SynerScope empowers Apache Spark on IBM Power8 to truly deliver deep analytics

Author: Jorik Blaas

Let’s start by introducing the three key components:

  1. SynerScope is a deeply interactive any-data visual analytics platform for Big Data sense-making.
  2. Apache Spark is a lightning fast framework for in-memory analytics on Big Data.
  3. IBM Power8 is a high-bandwidth low-latency scaleable hardware architecture for diverse workloads.

In a world where the speed and volume of data is increasing by the day, being able to scale is an increasingly stringent demand. Scale is not only about being able to store a large amount of data, but as data size grows, it gets gradually more difficult to move data. In classic architectures, running analytics used to be something that you did in your analytic data-warehouse, and moving an aggregated, filtered or sampled dataset from your main storage into the data-warehouse was an acceptable solution. Now that analytics touches a growing number of data sources, each of ever increasing size, moving the data is less of an option.

To provide fast turnaround time in deep analytics, the computation has to be moved close to the data, not the other way around. Hadoop has brought this technology to general availability with MapReduce over the past half decade, but it always has remained a programming model that was difficult to understand, as the concepts originated in High Performance Computing.

Apache Spark is the game changer currently moving at incredible speed in this space, as it offers an unprecedented open toolkit for machine learning, graph analytics, streaming and SQL.

While most of the world is running Spark on Intel hardware, Spark as a technology is platform independent, which opens the doors for alternative platforms, such as OpenPOWER. IBM is heavily committed to developing Spark, as announced last June.
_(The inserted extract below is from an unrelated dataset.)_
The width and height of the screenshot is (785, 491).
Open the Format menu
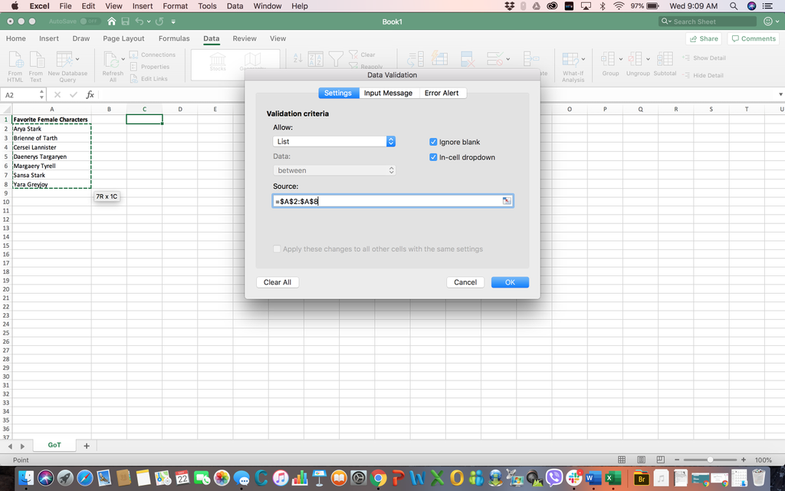pyautogui.click(x=175, y=6)
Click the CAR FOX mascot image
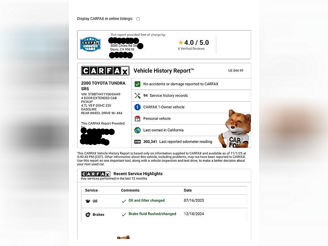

After building Apache Spark on our Power8 machine, we were able to instantly run our existing python and scala code. We noticed that the Power8 architecture is especially favorable towards jobs with a high memory bandwidth demandUsing a dataset of a five-year history of github, (100GB of gzipped JSON files), we were able to churn through the entire set in under an hour, processing over 100 million events. After processing, we can load the resulting dataset into SynerScope for a deeper inspection.

The image below shows the top 100.000 most active projects, grouped by co-committers. Projects that share committers are close to each other. Interestingly, this type of involvement-based grouping shows very clearly how different programmer communities are separated. The island of iPhone development (in orange) is really isolated from the island of Android developers.

With Spark on Power8, we were able to handle a huge dataset, reduce it into its key characteristics and it allowed us to make sense of complex mixed sources.